June 9 – September 19, 2021

Vermont artist Duncan Johnson presents a series of wall assemblages created by using colorful reclaimed wood gathered from construction sites and landfills.  Aspects of sculpture, drawing, and painting converge as Johnson selects, shapes, and combines wood strips, and then meticulously fastens them together with a matrix of fine wire nails.  His intricate and colorful compositions delight the eye as they maximize the inherent beauty and quality of the wood in his unique art form.

Cahoon Contemporaries proudly supported by:
Bilezikian Family Foundation

Duncan Johnson: Under Construction

Duncan Johnson: Under Construction presents a series of 22 wall assemblages created by using colorful reclaimed wood gathered from construction sites and landfills.  Aspects of sculpture, drawing, and painting converge as Johnson selects, shapes, and combines wood strips, and then meticulously fastens them together with a matrix of fine wire nails.  His intricate and colorful compositions delight the eye as they maximize the inherent beauty and quality of the wood in his unique art form.

Johnson developed his signature style when he returned to his native Vermont after two decades working as a photographer, sculptor, and fine art handler in Brooklyn, NY. At the suggestion of a friend, who knew his fascination with old wood, he visited the local dump near his studio in Bellow Falls and discovered an unexpected source material – a 20 foot high pile of discarded wood from demolished antique Vermont homes, barns, and buildings.  Old floorboards, siding, cupboards, and shelves became an unlimited source of art material and inspiration.

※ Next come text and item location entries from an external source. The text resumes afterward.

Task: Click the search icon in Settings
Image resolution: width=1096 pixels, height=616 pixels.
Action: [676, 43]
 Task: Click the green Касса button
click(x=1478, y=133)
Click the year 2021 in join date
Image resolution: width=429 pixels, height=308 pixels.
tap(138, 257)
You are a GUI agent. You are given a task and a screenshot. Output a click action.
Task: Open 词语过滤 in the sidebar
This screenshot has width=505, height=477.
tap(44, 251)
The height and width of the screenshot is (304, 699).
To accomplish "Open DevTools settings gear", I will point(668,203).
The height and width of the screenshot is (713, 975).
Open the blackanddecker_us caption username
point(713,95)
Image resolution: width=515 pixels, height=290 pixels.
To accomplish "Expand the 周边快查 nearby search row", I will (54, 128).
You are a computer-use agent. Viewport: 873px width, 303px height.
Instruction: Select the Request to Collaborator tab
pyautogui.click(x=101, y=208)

Through a laborious and time consuming process, Johnson selects individual boards, meticulously prepares, and then crafts them into complex compositions of polychromatic geometric shapes.  Over the past few years, his work has evolved from flat painted surfaces into three dimensional constructions with underlying layers of vivid color and a grid of new wood that supports the old.  Johnson describes his process as an on-going conversation with the materials as he intuitively, and patiently, transforms the scavenged wood, its richness, and its history, into art.

Johnson received his BFA from Pratt Institute, Brooklyn, NY.  His work has been widely exhibited in museums throughout the United States and he is a recipient of the Pollock Krasner Foundation Grant (2010), the American Academy of Arts and Letters Award (2009) and the New York Foundation for the Arts Sculpture Fellowship (2001) among others.